On a different note, I can’t tell which way your 96GB of RAM are distributed among the physical modules. If it’s 2x48GB or 4x24GB of identical make & model, I won’t bother. But unconventional RAM configurations / mismatches in sizes can result in weird issues and should be avoided.

Done already and didn’t help.

VKcube was run as a part of a UI to configure mangohud since I didn’t want to delve into config files.

I don’t see any segfaults elsewhere and the mangohud UI app is…bad. It takes a few minutes to open.

It is turned on - I think this confirms it’s working?

[    7.040097] [drm] Detected VRAM RAM=24560M, BAR=32768M

I’ll see about a full one with a gaming session. In the mean time I’ve asked XFX for a new vBIOS and switched the GPU over to the high performance vBIOS. Will test soon.

I also have the AMD GPU top installed and will keep it open on the side to see if voltages dip or something.

It’s 2x48 in the correct slots per Asus’s manual, but good thought.

Maybe try just using one RAM and see if the issue persist, try one, if the issue stays try the other (also try using differnt slots). Maybe you have a faulty RAM. Also look in the BIOS if XMP or EXPO is acticvated (if its activated try deactivating or the other way around).

If its not the RAM, the other suggestion I would have is look at the proton settings in steam. I dont know that game that you are playing. but I had something similar once or twice with a game and changing the proton version solved it. in my case back then changed from proton 6 to 9. and the other time with a different game from 9 to experimental. always had weird frame drops and freezing but changing versions solved it.
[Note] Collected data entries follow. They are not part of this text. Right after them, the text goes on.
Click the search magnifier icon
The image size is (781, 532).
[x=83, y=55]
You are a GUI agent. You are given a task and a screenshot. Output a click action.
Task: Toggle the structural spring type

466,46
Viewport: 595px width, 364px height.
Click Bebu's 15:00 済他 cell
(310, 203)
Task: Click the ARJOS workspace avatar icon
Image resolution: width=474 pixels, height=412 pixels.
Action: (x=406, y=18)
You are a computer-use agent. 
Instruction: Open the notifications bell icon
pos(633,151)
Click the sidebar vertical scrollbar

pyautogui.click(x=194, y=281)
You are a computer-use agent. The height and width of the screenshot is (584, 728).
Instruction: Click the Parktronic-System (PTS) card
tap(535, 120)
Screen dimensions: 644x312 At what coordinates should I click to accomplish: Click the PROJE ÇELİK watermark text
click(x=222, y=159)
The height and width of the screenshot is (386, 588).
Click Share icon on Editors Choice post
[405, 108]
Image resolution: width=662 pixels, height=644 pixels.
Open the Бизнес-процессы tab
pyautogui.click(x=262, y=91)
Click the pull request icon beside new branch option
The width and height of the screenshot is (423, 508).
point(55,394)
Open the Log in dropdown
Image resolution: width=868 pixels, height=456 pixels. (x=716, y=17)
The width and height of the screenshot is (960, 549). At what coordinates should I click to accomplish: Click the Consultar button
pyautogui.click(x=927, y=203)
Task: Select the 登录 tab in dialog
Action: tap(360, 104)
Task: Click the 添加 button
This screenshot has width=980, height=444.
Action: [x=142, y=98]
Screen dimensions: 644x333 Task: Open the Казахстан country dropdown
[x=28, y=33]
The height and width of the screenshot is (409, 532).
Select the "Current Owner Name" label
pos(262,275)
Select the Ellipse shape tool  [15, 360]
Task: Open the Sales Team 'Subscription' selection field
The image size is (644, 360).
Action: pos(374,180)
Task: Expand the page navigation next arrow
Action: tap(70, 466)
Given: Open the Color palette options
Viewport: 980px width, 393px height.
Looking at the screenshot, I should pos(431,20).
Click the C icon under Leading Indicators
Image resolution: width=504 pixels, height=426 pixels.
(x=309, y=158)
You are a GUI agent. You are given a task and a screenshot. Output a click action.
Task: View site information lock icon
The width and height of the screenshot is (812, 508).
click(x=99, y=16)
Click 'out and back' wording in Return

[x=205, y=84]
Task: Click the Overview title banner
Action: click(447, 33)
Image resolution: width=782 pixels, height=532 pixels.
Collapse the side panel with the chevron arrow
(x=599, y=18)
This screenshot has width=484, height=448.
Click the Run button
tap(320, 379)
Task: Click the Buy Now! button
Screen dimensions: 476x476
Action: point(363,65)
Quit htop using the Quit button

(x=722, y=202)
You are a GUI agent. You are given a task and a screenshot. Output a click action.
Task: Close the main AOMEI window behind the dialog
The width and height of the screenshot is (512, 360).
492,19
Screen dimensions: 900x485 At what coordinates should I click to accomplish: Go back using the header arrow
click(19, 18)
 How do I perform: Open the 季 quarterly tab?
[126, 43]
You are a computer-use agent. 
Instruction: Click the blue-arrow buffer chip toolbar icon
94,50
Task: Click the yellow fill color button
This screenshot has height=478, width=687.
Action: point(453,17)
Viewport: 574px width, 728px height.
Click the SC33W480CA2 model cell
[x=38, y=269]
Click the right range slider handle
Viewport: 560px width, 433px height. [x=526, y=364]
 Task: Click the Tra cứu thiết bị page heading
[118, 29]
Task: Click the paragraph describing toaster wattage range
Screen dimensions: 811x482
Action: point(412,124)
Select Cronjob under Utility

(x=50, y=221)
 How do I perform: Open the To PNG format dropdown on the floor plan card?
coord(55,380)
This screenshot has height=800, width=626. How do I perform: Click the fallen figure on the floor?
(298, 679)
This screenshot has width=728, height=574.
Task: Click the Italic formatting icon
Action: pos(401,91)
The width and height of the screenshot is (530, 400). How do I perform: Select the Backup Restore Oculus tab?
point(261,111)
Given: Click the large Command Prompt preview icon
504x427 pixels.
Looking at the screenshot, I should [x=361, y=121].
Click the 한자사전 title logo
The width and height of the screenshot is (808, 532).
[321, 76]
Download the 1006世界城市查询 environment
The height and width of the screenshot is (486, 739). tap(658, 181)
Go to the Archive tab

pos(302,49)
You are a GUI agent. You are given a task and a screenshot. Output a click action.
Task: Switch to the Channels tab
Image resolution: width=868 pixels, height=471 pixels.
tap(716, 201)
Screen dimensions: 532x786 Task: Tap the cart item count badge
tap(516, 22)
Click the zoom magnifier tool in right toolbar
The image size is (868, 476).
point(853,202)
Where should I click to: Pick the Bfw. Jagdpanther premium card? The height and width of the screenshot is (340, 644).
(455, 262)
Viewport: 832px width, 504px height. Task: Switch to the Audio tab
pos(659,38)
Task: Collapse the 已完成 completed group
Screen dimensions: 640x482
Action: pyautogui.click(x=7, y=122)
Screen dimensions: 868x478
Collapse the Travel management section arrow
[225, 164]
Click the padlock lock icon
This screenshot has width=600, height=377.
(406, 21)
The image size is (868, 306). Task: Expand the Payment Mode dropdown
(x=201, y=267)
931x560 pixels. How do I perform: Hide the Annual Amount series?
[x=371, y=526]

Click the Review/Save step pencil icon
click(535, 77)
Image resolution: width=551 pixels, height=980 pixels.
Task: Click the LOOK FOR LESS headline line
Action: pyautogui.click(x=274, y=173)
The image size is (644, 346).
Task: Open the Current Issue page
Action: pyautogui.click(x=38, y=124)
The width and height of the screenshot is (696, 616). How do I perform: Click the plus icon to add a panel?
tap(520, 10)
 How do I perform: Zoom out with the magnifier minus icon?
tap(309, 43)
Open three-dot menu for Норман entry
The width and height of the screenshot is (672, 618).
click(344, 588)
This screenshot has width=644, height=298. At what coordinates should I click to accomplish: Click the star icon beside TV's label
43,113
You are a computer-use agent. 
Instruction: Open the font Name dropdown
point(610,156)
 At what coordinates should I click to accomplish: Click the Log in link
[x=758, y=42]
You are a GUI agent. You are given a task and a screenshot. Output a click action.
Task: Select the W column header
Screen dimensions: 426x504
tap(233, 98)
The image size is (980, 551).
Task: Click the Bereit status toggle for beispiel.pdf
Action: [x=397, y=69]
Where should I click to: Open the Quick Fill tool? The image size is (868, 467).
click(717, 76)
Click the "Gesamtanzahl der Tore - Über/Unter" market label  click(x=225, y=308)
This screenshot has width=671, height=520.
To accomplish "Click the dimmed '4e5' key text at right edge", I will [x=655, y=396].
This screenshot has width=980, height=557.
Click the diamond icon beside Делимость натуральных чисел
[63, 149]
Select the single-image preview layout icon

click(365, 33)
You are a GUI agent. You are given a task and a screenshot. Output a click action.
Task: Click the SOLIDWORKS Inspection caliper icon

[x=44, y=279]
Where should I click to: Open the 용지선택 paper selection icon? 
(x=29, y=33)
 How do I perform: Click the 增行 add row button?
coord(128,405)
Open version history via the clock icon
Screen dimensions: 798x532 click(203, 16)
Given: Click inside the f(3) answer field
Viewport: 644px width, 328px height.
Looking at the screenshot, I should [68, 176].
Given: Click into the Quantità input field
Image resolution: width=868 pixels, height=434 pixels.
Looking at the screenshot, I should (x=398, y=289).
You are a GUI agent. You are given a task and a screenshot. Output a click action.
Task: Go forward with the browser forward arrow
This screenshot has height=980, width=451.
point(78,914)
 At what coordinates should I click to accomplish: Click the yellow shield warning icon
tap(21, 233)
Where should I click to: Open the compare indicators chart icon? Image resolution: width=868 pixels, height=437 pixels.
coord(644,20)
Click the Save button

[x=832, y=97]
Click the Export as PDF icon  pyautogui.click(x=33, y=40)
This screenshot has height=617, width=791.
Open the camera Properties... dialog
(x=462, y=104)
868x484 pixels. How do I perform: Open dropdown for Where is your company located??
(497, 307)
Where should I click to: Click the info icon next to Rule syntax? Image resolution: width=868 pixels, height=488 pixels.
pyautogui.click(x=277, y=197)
Jul 27 01:45:04 citadel kernel: CacheThread_Blo[2937995]: segfault at 4c ip 00007f0576706df4 sp 00007f051f7f8f00 error 6 in libcef.so[6505df4,7f05723e3000+9a92000] likely on CPU 7 (core 7, socket 0)`

There are two instances of segmentation faults in your log, and those aren’t related to each other. As the earlier one (above) occurred several hours earlier, not in relation to VKCube. But due to libcef.so, most likely due to the fact that steam uses a embedded chrome client under the hood.

It is. In case it’s been not enabled it would report BAR=256M.

Furthermore:

API: Vulkan v: 1.4.321 surfaces: N/A device: 0 type: discrete-gpu
    driver: mesa radv device-ID: 1002:744c device: 1 type: integrated-gpu
    driver: mesa radv device-ID: 1002:164e

I would deactivate the integrated Radeon graphics via BIOS permanently.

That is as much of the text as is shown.